Auch die schwierigen politischen Bedingungen stellen eine Herausforderung dar: Wegen der unsicheren Lage in Somalia fanden die Trainings der somalischen Soldaten zunächst in Uganda statt. Erst 2013 wurde die Ausbildung nach Somalia verlegt. Im Februar 2017 wurde mit Mohamed Abdullahi Mohamed ein Hoffnungsträger neuer Präsident. Doch seine Macht bleibt gering in dem Staat, der nach Jahrzehnten des Bürgerkriegs sehr schwache Strukturen und große Unterschiede zwischen den Regionen aufweist: In den Jahren des Konflikts haben verschiedene Gebiete autonome Strukturen aufgebaut. Dieser Situation will die Zentralregierung mit einem föderalen System Rechnung tragen - doch Spannungen halten an. Die Region Somaliland kämpft schon seit drei Jahrzehnten um die Anerkennung als eigenständiger Staat.

Die Ausbildung der somalischen Soldaten fand zunächst in Uganda stattBild: MARC HOFER/AFP/Getty Images

Politische und zivile Lösungen

Doch die Schwierigkeiten liegen nicht allein in den Konflikten innerhalb des Landes. Experte Brüne sieht auch das unkoordinierte Vorgehen internationaler Akteure als Teil des Problems. So kritisiert er, dass die USA im Kampf gegen Al-Shabaab zunehmend auf Drohnen setzen: "Durch Drohnenangriffe wird sich die Organisation vielleicht in einem klassisch-militärischen Sinne schwächen lassen", so Brüne. "Aber das probiert man jetzt seit 20 Jahren, und dieser Problemlösungsversuch war bisher wenig erfolgreich."

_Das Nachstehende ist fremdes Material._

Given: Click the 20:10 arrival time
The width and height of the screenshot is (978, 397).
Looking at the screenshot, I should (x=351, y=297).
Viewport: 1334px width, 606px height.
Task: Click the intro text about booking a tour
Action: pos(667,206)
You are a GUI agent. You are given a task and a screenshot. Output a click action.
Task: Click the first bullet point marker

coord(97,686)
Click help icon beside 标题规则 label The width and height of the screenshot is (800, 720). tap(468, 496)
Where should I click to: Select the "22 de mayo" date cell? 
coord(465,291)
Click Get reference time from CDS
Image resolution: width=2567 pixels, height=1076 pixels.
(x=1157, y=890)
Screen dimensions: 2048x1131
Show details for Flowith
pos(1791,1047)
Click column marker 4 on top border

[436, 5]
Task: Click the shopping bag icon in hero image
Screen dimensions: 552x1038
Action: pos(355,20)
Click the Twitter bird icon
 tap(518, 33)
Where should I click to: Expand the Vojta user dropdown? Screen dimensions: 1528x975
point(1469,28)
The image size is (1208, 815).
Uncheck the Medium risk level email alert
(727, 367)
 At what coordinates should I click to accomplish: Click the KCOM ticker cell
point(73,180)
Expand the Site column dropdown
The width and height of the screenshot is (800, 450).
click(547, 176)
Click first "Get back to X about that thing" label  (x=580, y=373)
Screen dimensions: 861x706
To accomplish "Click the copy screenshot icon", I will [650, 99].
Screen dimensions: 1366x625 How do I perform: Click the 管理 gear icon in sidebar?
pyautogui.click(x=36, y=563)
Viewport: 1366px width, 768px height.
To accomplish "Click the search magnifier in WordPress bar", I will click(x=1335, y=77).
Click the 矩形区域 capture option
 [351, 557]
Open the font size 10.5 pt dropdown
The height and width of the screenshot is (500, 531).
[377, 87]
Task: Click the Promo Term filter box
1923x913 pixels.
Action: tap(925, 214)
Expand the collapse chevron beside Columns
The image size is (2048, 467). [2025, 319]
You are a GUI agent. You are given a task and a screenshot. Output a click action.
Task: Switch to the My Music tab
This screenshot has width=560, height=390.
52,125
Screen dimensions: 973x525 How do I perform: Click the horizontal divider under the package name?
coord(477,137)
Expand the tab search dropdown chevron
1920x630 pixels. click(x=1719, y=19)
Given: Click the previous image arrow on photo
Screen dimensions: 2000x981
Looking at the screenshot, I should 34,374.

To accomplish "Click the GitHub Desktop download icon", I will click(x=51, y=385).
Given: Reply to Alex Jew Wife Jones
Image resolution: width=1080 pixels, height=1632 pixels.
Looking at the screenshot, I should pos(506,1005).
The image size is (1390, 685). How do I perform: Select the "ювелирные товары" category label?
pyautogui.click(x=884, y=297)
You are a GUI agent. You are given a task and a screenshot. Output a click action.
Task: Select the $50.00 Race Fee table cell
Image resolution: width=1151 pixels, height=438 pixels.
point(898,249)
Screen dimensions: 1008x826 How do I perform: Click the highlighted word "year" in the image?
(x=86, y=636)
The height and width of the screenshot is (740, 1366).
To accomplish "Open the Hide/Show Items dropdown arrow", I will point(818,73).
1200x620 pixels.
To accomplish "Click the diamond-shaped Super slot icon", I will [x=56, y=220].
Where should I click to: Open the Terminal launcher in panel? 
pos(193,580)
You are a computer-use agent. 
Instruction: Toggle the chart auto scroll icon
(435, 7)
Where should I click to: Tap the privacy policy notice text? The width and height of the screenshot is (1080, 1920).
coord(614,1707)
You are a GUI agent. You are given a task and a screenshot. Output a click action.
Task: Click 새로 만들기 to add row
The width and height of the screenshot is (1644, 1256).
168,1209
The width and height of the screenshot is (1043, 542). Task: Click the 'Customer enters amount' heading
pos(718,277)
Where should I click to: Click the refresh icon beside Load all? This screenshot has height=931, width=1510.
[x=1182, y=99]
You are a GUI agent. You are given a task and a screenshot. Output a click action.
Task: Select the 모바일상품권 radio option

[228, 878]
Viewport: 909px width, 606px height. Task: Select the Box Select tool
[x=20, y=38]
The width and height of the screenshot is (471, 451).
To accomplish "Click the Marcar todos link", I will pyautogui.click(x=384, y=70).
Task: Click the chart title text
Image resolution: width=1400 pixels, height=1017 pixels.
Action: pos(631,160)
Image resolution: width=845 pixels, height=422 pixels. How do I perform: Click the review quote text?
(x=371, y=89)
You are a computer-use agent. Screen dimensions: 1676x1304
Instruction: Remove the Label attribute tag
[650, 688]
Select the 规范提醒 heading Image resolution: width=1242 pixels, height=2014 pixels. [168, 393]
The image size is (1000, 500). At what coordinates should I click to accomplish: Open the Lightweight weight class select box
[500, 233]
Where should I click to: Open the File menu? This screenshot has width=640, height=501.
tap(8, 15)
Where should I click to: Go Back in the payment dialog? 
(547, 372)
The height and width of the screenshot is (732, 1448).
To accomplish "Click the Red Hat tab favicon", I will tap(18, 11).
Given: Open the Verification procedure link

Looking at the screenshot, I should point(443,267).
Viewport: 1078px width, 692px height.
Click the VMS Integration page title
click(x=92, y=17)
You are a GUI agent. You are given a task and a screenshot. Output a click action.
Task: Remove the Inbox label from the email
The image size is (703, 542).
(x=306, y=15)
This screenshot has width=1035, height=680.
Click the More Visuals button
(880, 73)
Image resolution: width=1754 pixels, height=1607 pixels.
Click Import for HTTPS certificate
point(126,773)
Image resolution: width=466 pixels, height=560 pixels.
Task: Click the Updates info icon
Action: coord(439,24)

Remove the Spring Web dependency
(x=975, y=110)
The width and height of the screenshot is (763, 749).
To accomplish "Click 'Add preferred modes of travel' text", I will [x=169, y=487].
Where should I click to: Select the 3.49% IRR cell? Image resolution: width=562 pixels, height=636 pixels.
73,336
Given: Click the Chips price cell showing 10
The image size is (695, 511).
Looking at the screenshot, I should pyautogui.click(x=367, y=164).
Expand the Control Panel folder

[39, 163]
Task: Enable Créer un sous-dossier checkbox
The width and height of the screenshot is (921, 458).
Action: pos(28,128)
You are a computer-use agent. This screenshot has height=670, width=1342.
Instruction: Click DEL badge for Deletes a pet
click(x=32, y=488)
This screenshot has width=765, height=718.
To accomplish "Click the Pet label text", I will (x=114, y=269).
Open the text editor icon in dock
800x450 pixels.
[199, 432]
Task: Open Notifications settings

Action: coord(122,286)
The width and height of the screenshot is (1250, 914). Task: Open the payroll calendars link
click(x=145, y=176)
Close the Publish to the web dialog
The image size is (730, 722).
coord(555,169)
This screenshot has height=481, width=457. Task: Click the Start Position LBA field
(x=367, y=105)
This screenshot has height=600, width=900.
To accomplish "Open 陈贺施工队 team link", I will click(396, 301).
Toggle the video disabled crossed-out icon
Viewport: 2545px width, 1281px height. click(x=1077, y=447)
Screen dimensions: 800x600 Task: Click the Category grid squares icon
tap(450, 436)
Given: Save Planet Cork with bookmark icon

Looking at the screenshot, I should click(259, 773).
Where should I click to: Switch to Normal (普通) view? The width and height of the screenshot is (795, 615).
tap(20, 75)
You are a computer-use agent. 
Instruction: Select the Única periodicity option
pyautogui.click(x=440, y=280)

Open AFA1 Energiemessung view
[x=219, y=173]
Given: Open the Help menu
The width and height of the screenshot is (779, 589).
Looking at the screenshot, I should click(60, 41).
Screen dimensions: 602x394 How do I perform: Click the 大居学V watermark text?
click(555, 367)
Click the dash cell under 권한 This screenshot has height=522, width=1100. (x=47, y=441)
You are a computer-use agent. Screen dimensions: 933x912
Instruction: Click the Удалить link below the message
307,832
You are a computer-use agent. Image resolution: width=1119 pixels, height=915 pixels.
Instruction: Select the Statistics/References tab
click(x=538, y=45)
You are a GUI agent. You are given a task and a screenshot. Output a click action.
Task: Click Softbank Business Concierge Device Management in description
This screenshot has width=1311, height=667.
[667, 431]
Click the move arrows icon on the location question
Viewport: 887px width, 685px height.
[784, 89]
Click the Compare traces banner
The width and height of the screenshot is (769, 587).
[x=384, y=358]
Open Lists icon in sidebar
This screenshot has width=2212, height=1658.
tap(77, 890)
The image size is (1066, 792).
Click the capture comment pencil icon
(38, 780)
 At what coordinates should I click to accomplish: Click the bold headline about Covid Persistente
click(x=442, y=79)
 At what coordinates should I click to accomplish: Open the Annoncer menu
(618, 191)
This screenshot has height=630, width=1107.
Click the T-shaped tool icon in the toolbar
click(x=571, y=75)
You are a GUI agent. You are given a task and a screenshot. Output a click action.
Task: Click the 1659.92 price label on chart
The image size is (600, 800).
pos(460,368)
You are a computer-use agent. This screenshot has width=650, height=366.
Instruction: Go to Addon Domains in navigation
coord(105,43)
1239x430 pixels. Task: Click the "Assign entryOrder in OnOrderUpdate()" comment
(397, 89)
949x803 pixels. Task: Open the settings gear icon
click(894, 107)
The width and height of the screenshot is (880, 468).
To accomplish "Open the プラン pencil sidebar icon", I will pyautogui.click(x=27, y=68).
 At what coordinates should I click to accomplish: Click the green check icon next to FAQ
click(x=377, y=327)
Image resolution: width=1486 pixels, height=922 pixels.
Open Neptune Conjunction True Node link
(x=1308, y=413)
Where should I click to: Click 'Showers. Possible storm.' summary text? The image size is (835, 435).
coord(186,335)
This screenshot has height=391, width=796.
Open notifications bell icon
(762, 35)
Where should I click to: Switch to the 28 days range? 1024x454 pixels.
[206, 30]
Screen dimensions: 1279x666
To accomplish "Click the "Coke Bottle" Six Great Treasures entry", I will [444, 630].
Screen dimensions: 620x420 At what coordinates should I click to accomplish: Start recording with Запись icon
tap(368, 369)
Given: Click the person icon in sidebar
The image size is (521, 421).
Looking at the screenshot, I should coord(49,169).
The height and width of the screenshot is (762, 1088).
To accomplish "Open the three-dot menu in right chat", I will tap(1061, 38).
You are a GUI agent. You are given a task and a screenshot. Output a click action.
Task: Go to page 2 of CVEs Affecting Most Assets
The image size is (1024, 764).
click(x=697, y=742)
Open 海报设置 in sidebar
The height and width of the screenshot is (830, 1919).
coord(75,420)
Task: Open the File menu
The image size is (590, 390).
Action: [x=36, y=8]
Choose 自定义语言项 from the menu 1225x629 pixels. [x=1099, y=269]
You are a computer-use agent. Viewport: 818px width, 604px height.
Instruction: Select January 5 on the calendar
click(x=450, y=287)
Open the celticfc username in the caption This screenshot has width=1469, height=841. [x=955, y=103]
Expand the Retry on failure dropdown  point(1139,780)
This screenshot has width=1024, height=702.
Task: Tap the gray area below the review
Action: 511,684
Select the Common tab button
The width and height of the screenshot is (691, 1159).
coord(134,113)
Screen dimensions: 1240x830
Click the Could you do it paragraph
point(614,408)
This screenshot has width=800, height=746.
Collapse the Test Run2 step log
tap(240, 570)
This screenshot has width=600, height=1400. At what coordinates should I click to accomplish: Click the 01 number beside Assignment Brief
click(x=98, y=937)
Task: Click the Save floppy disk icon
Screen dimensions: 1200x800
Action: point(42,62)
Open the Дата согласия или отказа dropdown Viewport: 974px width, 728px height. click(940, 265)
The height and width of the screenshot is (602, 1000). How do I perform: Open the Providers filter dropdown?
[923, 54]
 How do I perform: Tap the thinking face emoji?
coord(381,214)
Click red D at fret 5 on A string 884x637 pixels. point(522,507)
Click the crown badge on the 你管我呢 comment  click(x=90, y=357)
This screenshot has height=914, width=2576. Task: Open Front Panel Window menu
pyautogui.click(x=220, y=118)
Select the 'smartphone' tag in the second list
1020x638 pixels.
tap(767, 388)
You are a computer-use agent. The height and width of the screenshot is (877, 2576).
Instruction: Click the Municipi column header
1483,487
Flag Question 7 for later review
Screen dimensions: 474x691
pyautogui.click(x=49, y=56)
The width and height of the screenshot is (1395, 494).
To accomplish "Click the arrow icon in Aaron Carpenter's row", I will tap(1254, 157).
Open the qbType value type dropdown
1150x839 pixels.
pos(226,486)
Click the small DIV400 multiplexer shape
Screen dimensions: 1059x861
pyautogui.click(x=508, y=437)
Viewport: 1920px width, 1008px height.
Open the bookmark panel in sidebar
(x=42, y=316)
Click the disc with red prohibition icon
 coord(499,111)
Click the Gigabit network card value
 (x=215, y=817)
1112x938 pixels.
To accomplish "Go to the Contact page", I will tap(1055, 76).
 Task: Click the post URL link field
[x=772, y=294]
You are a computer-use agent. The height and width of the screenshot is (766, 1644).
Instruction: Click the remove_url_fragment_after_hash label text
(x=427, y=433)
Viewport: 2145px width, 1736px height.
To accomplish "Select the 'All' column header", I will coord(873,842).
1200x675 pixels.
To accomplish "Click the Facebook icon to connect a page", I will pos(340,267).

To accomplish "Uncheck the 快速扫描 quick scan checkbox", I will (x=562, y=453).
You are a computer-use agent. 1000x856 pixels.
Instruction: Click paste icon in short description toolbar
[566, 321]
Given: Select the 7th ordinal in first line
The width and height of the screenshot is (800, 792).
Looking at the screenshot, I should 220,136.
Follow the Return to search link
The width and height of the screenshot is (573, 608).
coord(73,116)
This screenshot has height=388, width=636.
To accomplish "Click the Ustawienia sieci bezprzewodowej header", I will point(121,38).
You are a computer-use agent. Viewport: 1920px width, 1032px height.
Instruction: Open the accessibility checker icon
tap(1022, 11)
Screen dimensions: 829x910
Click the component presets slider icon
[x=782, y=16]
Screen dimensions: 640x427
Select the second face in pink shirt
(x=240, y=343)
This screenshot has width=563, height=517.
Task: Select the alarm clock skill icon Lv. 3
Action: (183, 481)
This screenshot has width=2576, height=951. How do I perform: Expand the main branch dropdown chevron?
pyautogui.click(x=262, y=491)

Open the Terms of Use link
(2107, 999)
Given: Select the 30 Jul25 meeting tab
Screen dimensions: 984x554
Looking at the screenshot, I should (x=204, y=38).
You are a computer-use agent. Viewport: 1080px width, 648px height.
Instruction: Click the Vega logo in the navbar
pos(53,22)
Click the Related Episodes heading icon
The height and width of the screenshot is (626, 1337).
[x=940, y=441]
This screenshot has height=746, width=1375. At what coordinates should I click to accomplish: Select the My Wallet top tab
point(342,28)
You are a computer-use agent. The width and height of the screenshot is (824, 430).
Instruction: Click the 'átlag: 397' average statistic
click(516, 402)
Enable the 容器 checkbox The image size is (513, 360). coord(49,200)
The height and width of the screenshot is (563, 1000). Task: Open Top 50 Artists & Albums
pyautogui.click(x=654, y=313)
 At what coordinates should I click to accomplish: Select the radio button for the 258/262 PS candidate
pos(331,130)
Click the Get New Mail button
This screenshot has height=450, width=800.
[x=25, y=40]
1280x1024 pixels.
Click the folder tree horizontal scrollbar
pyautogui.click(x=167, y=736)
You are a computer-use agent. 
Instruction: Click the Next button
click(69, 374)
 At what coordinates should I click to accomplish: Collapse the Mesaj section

Brüne pocht vielmehr auf eine politische Lösung. Es müsse mehr Raum für inoffizielle Gespräche geben. Die Bundesregierung zieht nun in Erwägung, ihr ziviles Engagement im Sicherheitssektor zu verstärken. Konkret prüfe man, die Polizeizusammenarbeit zu verstärken, heißt es aus dem Verteidigungsministerium. Bereits jetzt leistet Deutschland in vielen unterschiedlichen Bereichen Unterstützung. Dazu gehören laut Aussage des Ministeriums unter anderem der Aufbau der föderalen Ordnung, die Wiedereingliederung ehemaliger Al-Shabaab-Kämpfer in die Gesellschaft und die Unterstützung von Versöhnungsprozessen in lokalen Konflikten. Innerhalb der EU  wolle Deutschland sich weiter für eine Neuausrichtung der Mission stark machen, bei der Beratungsaufgaben und die Ausbildung somalischer Trainer im Vordergrund stünden.